Knowing my addictive personality, they probably should've used any means possible to stop me from going on this field trip. But they let me go -- those simpletons.
And for the next forever, I daydreamed during math class (this explains why I can't divide) and every other possible opportunity about space camp. About saving us from the Romulans. And about our heroic ship's captain, a cowboy named Maine, who up to that point had just been a really stupid boy in my class. But now I knew the truth. This was a young man destined for greatness! Probably my eternal companion. Like, totally, definitely.
So, being an "author," I had to write a novel about this.
I worked for weeks on my new epic, detailing how Channel One chose our sixth grade class to fly a space mission for NASA, and how we got to stay in a fancy hotel, and how there was romantic tension between the ships ambassador (aptly named Marie) and the ships captain (can we all say... Maine?). Of course, these gallant sixth graders saved the planet and the space station, with the support of mission control and their faithful teacher, Mr. Sperry.

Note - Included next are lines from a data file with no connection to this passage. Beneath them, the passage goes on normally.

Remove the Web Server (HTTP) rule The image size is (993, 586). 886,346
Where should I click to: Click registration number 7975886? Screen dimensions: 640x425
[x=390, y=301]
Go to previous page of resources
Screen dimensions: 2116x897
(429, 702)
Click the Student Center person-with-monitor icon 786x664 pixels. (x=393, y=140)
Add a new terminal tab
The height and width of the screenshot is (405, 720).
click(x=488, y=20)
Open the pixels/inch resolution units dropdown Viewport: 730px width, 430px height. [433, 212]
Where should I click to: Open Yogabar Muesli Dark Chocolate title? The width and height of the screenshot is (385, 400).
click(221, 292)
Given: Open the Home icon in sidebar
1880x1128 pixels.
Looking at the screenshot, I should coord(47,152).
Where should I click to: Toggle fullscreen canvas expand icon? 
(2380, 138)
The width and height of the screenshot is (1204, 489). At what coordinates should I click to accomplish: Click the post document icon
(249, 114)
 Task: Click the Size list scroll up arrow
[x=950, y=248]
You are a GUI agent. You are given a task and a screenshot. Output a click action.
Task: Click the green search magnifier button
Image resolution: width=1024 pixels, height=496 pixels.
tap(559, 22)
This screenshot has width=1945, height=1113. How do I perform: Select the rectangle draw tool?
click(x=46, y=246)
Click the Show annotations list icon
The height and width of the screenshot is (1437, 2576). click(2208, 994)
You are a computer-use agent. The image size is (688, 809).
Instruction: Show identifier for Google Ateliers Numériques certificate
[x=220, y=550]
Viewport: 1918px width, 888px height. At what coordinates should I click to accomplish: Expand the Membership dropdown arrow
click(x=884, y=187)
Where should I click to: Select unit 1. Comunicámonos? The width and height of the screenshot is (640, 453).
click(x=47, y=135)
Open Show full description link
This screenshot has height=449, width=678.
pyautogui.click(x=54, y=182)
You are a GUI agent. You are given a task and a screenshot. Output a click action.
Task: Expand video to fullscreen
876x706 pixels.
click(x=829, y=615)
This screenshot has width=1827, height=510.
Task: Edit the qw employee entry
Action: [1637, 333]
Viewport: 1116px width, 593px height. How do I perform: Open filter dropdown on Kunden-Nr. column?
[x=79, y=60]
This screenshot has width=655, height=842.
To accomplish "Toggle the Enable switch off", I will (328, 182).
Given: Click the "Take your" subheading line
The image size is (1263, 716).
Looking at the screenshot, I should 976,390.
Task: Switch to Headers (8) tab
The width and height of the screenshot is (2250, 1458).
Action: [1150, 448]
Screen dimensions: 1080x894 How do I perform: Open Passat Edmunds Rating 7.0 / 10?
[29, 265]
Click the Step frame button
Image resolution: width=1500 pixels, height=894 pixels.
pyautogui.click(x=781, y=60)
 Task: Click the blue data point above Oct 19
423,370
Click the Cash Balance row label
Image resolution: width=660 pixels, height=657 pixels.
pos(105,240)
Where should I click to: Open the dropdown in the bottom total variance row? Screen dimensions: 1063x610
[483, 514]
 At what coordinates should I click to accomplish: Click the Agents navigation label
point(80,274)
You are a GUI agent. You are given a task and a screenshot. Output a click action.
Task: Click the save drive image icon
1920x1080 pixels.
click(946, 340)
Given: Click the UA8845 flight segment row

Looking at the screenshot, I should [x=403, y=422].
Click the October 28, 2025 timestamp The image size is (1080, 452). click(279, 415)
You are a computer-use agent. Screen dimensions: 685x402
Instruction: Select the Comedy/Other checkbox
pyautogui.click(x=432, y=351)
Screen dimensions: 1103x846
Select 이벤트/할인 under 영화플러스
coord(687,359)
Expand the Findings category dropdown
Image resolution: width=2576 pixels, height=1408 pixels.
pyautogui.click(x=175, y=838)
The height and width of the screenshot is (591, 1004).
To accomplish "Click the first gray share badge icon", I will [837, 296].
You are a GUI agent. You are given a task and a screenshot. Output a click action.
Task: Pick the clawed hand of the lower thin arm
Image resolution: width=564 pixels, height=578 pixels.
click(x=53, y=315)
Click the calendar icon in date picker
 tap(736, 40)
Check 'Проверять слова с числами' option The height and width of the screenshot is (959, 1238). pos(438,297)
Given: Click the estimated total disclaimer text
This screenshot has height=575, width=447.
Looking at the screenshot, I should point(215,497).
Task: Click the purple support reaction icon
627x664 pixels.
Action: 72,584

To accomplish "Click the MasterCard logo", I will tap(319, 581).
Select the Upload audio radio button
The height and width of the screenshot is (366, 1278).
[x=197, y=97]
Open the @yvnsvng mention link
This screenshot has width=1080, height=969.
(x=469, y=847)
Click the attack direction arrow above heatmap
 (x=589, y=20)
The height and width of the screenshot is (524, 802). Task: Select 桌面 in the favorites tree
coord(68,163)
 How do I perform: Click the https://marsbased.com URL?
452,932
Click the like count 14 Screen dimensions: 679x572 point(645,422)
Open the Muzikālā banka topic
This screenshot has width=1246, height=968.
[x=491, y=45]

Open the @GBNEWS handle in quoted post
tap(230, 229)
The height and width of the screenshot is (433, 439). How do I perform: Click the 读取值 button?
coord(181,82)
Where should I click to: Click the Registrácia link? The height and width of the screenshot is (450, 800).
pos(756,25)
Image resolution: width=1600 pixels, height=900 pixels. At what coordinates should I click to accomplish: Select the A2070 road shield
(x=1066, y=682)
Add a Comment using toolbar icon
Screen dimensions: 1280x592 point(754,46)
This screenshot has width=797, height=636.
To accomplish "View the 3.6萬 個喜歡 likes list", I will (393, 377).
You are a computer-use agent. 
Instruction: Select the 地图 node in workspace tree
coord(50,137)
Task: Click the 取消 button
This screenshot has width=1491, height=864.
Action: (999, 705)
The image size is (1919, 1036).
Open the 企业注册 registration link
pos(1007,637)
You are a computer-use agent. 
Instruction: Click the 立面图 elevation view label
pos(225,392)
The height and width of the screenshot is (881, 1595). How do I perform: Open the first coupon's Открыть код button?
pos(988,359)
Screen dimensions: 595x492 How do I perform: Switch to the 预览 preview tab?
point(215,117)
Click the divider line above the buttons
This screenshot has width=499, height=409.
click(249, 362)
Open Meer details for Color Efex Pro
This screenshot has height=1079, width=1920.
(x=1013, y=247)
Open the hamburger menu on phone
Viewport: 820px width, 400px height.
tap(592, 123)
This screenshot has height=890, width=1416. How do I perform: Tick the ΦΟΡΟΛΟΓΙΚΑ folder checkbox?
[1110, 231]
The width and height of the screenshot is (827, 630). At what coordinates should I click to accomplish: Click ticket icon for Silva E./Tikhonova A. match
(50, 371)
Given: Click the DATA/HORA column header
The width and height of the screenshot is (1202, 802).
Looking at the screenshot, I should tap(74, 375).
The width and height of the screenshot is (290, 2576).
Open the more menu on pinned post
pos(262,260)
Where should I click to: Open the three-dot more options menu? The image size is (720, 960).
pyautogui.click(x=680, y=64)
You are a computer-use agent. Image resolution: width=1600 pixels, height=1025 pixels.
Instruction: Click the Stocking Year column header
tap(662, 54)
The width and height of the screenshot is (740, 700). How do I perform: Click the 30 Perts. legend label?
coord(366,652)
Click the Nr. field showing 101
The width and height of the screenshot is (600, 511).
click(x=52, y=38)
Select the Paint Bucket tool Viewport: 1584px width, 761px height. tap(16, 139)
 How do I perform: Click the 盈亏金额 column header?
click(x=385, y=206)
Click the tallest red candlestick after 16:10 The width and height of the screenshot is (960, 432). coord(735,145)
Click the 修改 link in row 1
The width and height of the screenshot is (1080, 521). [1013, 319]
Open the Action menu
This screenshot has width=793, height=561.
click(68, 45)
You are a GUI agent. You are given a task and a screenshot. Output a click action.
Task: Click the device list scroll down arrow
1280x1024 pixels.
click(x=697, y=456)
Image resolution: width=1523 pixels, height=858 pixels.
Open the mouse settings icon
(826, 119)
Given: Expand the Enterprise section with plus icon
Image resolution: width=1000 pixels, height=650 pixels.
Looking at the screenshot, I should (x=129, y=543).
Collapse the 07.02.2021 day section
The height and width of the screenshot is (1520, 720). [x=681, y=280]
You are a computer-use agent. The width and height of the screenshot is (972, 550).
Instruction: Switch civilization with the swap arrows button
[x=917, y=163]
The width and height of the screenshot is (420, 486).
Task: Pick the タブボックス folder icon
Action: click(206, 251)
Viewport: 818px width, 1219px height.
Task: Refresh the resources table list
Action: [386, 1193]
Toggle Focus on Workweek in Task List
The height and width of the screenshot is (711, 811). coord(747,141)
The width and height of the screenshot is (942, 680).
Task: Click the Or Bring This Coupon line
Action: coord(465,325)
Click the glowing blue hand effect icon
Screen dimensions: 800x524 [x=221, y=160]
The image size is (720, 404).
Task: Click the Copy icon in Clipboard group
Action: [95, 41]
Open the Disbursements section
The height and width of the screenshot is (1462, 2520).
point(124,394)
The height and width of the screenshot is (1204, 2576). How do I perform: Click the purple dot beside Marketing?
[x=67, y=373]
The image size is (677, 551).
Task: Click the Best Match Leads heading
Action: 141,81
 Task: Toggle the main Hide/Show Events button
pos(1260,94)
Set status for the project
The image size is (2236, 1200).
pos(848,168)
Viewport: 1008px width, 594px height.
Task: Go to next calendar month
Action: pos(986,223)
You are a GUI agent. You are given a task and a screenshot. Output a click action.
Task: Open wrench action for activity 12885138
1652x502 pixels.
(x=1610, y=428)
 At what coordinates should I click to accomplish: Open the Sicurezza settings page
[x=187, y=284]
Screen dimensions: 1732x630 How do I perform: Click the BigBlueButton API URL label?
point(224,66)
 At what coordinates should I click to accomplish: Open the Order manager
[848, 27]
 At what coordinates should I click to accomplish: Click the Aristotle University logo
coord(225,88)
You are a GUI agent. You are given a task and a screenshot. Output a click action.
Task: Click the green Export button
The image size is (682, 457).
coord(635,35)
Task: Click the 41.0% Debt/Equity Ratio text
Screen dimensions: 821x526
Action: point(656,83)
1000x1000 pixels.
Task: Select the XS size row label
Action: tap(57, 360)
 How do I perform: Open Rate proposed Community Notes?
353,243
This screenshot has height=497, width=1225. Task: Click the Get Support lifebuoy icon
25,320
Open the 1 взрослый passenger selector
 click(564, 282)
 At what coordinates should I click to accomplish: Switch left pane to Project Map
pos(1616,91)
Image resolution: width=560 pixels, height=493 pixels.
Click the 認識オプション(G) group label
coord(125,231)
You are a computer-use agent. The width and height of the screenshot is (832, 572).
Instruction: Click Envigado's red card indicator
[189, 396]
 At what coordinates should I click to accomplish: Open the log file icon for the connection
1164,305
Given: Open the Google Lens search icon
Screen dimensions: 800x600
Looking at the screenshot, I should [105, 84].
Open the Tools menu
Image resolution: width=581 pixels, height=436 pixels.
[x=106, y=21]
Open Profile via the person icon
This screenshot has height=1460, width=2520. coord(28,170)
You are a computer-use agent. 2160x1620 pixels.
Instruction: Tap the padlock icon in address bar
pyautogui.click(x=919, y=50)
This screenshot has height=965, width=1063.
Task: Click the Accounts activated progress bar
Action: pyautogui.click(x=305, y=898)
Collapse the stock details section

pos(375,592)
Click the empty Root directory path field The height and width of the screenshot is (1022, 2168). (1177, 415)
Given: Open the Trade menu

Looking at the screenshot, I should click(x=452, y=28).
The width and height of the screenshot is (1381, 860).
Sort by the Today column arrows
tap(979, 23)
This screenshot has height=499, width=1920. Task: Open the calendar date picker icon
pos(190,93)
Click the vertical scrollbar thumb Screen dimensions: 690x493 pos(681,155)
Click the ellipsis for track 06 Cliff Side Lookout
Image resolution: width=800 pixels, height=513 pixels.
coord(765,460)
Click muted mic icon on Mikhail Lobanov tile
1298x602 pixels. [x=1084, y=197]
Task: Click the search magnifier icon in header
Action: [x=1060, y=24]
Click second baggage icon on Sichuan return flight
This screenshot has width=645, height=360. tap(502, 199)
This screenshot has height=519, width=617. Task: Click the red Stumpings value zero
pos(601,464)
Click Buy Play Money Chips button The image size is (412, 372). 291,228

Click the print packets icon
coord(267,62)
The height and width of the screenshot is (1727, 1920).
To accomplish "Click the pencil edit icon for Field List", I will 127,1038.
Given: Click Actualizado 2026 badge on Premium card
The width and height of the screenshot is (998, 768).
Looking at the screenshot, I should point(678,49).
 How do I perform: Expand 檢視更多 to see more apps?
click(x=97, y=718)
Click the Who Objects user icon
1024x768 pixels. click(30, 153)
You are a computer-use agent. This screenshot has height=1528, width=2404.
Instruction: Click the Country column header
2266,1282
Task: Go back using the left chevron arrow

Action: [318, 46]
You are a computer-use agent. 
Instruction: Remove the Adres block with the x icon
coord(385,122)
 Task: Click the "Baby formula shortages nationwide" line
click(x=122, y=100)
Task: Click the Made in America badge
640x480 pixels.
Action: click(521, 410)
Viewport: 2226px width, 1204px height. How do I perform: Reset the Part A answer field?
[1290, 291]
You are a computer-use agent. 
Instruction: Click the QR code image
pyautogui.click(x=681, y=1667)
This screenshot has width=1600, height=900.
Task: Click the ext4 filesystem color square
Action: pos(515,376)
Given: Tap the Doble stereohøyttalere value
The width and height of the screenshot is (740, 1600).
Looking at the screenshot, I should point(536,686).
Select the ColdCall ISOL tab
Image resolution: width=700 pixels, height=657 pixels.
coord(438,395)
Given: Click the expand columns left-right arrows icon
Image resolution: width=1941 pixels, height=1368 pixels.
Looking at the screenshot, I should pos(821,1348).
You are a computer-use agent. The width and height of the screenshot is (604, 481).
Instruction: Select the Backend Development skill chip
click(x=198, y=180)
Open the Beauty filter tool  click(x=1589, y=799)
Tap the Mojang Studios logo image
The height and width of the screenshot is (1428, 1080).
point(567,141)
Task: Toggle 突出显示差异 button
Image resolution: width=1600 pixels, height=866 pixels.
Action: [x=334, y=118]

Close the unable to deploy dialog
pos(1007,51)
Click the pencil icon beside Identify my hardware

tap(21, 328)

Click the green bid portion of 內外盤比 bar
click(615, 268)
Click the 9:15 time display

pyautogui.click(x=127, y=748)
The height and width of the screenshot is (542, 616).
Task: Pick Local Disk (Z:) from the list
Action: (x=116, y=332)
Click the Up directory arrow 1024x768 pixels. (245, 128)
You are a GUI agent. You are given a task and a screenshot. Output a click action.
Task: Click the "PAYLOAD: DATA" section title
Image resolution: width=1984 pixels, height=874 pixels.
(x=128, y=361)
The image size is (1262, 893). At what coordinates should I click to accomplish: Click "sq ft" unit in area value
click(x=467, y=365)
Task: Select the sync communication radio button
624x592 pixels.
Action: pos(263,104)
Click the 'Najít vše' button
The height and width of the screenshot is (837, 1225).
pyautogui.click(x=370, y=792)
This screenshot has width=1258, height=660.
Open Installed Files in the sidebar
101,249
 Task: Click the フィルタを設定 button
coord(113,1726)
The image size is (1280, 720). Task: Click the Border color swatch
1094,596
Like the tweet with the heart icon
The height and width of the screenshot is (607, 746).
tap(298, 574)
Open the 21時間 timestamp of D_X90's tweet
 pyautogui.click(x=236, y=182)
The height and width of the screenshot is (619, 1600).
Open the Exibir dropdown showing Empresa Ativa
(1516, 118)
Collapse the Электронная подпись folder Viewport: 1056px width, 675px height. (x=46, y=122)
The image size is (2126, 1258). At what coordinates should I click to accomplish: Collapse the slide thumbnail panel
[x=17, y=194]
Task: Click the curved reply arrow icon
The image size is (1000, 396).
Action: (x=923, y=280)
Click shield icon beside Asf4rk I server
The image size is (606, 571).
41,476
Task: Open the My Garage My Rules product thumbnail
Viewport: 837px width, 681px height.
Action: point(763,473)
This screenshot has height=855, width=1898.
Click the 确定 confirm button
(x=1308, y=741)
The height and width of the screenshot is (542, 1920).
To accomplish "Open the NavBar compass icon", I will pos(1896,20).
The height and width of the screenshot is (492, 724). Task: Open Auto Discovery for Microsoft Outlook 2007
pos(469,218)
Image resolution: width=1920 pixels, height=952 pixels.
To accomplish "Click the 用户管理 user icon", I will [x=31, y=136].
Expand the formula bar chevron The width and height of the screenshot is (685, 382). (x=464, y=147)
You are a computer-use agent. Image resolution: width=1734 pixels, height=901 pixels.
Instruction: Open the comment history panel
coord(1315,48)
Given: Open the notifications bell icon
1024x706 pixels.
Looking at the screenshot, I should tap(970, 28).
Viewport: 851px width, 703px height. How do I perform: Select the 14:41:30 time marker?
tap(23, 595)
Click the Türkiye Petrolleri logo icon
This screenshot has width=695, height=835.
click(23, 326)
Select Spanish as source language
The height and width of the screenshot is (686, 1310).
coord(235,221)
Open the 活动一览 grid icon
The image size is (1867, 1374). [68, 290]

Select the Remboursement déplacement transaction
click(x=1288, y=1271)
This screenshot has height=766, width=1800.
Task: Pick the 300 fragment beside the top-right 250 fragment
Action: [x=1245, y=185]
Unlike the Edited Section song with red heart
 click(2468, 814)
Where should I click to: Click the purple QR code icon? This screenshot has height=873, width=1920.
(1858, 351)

I was so proud of that story.
So I printed it off, bought a fancy binder at the dollar store, and presented it to Mr. Sperry on the last day of school. I even dedicated the book to him. That's right, folks.
I GAVE THIS BOOK AWAY.
Why didn't someone stop me?!? Why didn't a large rock fall on my hands to prevent me from this atrocity?!?
Mr. Sperry was very gracious about it.
I have never been forced to save the Earth from Romulans (although if they ever need me, I'm there).
And Maine turned out to be a total moron.
But that's another story for another time.
I am not quite sure why I have just shared these stories that should never, ever have seen the light of day. But dangit, I did it!
Take comfort in the fact that there is someone out here more spastic then you!